Oltre 800mila euro tra tributi accertati e somme richieste. È il valore dei crediti che la società Porto Turistico Marina di Leuca S.p.A. dovrà sborsare nei confronti del Comune di Castrignano del Capo, suo socio di minoranza al 49%, al termine di una serie di verifiche avviate negli anni scorsi e sfociate in pronunce favorevoli all’ente.
L’attività trae origine da accertamenti eseguiti dalla Sezione Operativa Navale della Guardia di Finanza di Gallipoli nell’ambito di controlli condotti su diverse infrastrutture portuali. Le verifiche hanno riguardato il corretto adempimento degli obblighi tributari legati alle strutture del porto turistico di Leuca.

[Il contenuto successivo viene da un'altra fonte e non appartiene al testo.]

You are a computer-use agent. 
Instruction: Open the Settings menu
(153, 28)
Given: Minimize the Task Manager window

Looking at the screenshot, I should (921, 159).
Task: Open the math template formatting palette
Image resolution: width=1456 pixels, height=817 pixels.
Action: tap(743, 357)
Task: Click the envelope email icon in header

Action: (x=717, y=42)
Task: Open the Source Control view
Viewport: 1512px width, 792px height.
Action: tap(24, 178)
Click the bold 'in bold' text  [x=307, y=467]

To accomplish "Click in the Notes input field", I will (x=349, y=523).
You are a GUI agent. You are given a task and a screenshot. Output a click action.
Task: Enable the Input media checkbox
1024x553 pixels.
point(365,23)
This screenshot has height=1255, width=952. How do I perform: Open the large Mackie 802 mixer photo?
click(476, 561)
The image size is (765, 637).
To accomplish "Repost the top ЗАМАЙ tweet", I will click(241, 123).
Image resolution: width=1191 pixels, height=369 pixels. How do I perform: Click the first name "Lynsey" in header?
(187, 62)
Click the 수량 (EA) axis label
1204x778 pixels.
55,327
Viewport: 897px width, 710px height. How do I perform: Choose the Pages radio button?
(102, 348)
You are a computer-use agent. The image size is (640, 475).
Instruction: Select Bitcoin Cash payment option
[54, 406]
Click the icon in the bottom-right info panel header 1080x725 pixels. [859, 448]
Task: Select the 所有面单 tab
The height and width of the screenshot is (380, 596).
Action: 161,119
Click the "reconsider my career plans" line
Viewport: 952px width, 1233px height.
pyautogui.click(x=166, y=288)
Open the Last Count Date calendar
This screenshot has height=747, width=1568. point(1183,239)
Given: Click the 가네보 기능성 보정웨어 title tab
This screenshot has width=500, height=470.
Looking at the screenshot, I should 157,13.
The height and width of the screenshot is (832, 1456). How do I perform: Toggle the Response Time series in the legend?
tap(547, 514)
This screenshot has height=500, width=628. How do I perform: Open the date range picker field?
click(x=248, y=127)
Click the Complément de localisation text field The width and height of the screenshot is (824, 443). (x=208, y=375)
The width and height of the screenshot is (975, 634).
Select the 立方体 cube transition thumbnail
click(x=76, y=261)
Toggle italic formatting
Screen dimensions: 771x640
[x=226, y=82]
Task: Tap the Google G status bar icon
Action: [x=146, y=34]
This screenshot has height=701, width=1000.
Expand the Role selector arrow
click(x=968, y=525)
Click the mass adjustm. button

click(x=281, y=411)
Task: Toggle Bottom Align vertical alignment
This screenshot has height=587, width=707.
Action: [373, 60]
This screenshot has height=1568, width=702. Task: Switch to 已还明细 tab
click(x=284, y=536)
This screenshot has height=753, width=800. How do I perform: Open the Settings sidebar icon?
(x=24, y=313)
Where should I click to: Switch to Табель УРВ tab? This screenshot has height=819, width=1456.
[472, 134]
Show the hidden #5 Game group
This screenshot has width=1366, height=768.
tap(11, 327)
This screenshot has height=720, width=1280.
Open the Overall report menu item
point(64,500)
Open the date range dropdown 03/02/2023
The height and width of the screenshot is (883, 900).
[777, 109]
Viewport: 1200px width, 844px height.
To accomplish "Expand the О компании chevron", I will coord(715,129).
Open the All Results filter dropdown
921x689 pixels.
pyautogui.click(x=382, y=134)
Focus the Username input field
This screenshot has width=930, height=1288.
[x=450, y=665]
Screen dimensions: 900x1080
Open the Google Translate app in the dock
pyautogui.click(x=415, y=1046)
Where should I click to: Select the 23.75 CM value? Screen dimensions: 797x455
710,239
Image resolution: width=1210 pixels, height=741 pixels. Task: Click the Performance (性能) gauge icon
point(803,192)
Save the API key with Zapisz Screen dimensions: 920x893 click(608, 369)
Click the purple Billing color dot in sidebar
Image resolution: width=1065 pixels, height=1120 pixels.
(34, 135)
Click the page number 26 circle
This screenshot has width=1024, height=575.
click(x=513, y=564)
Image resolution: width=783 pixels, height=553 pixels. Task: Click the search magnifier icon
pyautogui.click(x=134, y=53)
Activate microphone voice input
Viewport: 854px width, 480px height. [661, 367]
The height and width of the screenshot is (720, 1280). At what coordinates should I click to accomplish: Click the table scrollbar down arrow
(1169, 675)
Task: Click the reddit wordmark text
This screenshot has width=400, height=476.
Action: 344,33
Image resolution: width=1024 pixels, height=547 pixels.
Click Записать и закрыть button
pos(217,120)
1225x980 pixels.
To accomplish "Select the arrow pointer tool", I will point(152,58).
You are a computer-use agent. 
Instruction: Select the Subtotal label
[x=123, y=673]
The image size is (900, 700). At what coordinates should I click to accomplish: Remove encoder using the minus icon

Sul fronte della Tari, viene contestato alla società un mancato versamento per alcune annualità. Dopo la notifica degli avvisi di accertamento, la società ha impugnato i provvedimenti davanti alla giustizia tributaria. I giudici di primo grado hanno però riconosciuto la fondatezza delle ragioni dell’ente per gli anni 2018, 2019 e 2020, consentendo il recupero di circa 600mila euro.
La partita non è ancora chiusa. Restano infatti pendenti i procedimenti relativi alle annualità successive, dal 2021 ad oggi, che potrebbero incrementare ulteriormente l’ammontare complessivo delle somme dovute.
Un ulteriore capitolo riguarda l’Imu. Anche in questo caso gli accertamenti hanno preso avvio dalle verifiche della Guardia di Finanza, che avrebbero evidenziato una sottostima dei valori catastali rispetto alle unità immobiliari effettivamente presenti nell’area portuale. A seguito delle verifiche, l’Agenzia delle Entrate ha rideterminato la rendita catastale in 68.900 euro annui.
La revisione dei valori ha portato alla quantificazione di circa 200mila euro di imposta municipale non versata negli ultimi cinque anni. Per questa posizione il recupero delle somme passa attraverso gli atti emessi dall’Agenzia delle Entrate.